The Detroit Tigers' season on the line in a win-or-go-home ALDS Game 5, Justin Verlander proved he was still an ace after an up-and-down season. Verlander no-hit the Oakland Athletics for 6 2/3 innings, ultimately allowing two hits while shutting out the A's over eight full in a 3-0 victory.
The Tigers win their division series with the A's and move on to the ALCS to face the Boston Red Sox. The A's come up short once again, not having won a winner-take-all postseason elimination game since 1973 and losing four straight playoff series after being up 2-1.
Verlander was brilliant, not allowing a base runner for 5 1/3 innings, or a hit for 6 2/3. Only one base runner would reach second base in his eight innings of work, allowing just two singles, walking one and striking out ten. Closer Joaquin Benoit made things a little too interesting in the ninth, allowing the tying run to come to the plate before striking out Seth Smith to earn his second save of the playoffs.
—————
▶ **TASKS AND EXERCISES**:
**1.** From the game recap, quote the passage that begins at the words "The Tigers win" and ends after "of the playoffs.".
**2.** According to the game recap, how many batters did Verlander strike out in his eight innings?
**3.** Translate this sentence from the game recap into Spanish: "The Tigers win their division series with the A's and move on to the ALCS to face the Boston Red Sox."
The data that comes next has no connection to the game recap.

▶ **RECORDED INFORMATION**:
—————
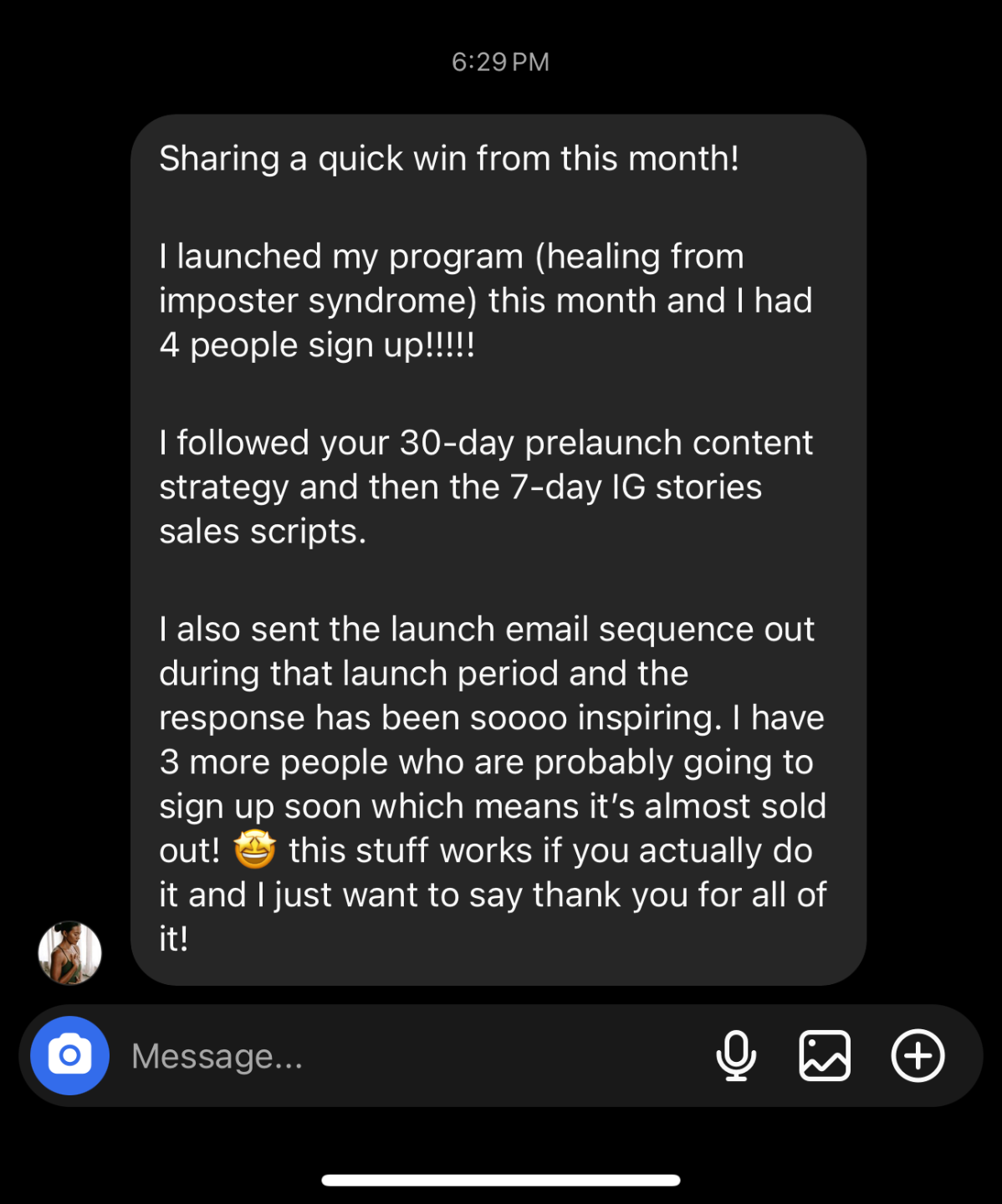Record a voice message with microphone
This screenshot has width=1002, height=1204.
coord(736,1055)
—————
▶ **EXPECTED ANSWERS**:
**1.**
The Tigers win their division series with the A's and move on to the ALCS to face the Boston Red Sox. The A's come up short once again, not having won a winner-take-all postseason elimination game since 1973 and losing four straight playoff series after being up 2-1.
Verlander was brilliant, not allowing a base runner for 5 1/3 innings, or a hit for 6 2/3. Only one base runner would reach second base in his eight innings of work, allowing just two singles, walking one and striking out ten. Closer Joaquin Benoit made things a little too interesting in the ninth, allowing the tying run to come to the plate before striking out Seth Smith to earn his second save of the playoffs.

**2.** Ten

**3.** Los Tigers ganan su serie divisional ante los A's y avanzan a la ALCS para enfrentarse a los Boston Red Sox.